» Work required:
Give the items from the line with "Zprávy (36, 64)" up to and including the line with "[Clear] (133, 63)" as a numbered list, skipping blank lines and leaving out the pictures.

» Dataset rows:
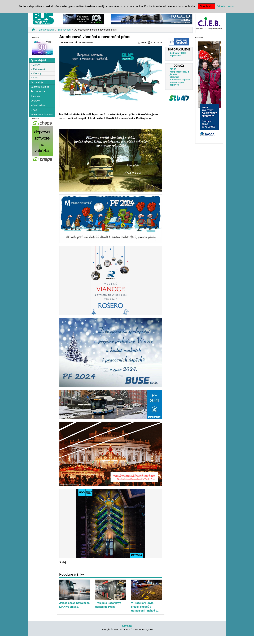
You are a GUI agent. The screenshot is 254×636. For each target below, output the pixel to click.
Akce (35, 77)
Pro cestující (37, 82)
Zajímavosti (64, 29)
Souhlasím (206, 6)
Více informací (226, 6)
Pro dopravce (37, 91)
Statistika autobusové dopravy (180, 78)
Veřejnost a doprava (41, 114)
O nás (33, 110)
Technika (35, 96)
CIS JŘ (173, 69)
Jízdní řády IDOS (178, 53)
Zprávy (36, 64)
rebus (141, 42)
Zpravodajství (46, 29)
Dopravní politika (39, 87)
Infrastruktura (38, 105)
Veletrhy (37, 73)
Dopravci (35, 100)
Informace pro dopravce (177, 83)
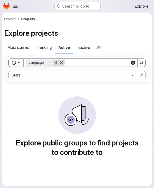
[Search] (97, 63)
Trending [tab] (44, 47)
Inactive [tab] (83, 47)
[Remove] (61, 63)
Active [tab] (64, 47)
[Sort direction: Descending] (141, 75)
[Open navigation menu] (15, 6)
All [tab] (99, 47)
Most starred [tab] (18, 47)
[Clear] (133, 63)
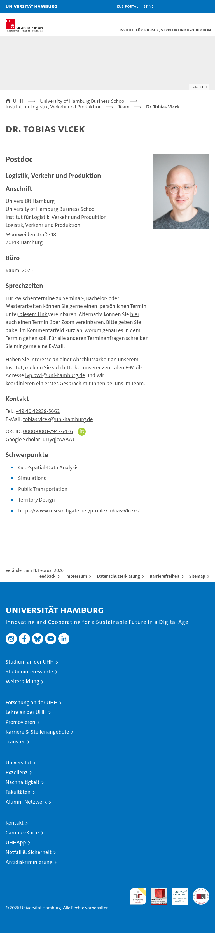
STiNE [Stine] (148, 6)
...
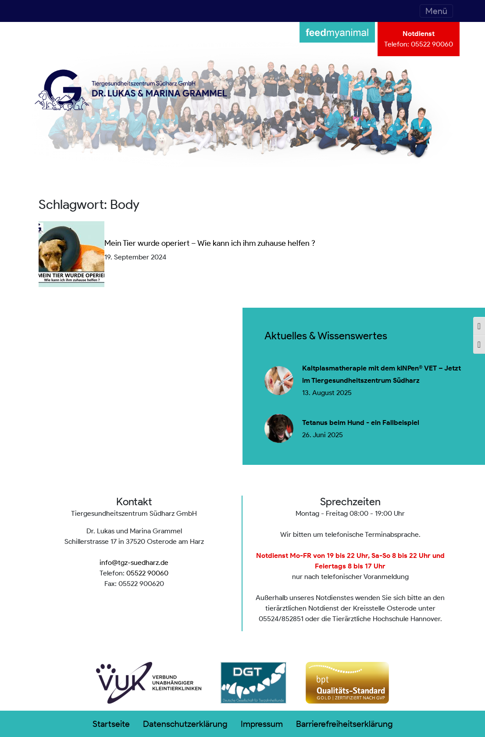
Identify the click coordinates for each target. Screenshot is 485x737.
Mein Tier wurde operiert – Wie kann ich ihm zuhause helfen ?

» Output for this exercise:
1. Zprávy (36, 64)
2. rebus (141, 42)
3. Zpravodajství (46, 29)
4. Dopravní politika (39, 87)
5. Infrastruktura (38, 105)
6. Veletrhy (37, 73)
7. Dopravci (35, 100)
8. Informace pro dopravce (177, 83)
9. [Search] (97, 63)
10. Trending [tab] (44, 47)
11. Inactive [tab] (83, 47)
12. [Remove] (61, 63)
13. Active [tab] (64, 47)
14. [Sort direction: Descending] (141, 75)
15. [Open navigation menu] (15, 6)
16. All [tab] (99, 47)
17. Most starred [tab] (18, 47)
18. [Clear] (133, 63)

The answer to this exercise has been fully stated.